**The problem:** Reproduce verbatim the lines from the start of the records through the line containing "logo-wordmark: ... wedi is", with both ends included.

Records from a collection

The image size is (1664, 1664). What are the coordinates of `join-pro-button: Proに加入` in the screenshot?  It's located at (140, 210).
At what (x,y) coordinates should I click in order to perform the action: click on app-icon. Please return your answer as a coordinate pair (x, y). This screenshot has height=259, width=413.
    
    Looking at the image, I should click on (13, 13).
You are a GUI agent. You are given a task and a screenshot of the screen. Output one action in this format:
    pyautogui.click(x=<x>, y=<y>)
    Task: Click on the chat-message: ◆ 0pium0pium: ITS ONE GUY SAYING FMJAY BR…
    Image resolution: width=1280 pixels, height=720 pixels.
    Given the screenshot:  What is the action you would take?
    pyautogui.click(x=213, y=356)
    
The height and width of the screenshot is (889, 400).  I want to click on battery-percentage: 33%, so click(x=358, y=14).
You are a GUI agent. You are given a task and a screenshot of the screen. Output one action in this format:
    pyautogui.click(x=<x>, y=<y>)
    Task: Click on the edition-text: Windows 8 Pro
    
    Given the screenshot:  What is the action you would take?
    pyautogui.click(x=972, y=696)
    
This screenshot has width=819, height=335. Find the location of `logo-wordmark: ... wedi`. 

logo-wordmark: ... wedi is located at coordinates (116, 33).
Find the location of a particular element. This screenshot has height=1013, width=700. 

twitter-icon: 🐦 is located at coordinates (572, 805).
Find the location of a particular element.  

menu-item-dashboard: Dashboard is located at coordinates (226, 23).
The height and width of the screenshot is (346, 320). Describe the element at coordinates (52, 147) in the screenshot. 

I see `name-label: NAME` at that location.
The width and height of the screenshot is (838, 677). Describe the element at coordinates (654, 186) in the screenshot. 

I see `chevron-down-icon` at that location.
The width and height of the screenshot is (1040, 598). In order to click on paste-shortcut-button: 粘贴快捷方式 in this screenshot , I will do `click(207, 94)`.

**Answer to this task:**
The image size is (1664, 1664). What are the coordinates of `join-pro-button: Proに加入` in the screenshot?  It's located at (140, 210).
At what (x,y) coordinates should I click in order to perform the action: click on app-icon. Please return your answer as a coordinate pair (x, y). This screenshot has height=259, width=413.
    
    Looking at the image, I should click on (13, 13).
You are a GUI agent. You are given a task and a screenshot of the screen. Output one action in this format:
    pyautogui.click(x=<x>, y=<y>)
    Task: Click on the chat-message: ◆ 0pium0pium: ITS ONE GUY SAYING FMJAY BR…
    Image resolution: width=1280 pixels, height=720 pixels.
    Given the screenshot:  What is the action you would take?
    pyautogui.click(x=213, y=356)
    
The height and width of the screenshot is (889, 400).  I want to click on battery-percentage: 33%, so click(x=358, y=14).
You are a GUI agent. You are given a task and a screenshot of the screen. Output one action in this format:
    pyautogui.click(x=<x>, y=<y>)
    Task: Click on the edition-text: Windows 8 Pro
    
    Given the screenshot:  What is the action you would take?
    pyautogui.click(x=972, y=696)
    
This screenshot has width=819, height=335. Find the location of `logo-wordmark: ... wedi`. 

logo-wordmark: ... wedi is located at coordinates (116, 33).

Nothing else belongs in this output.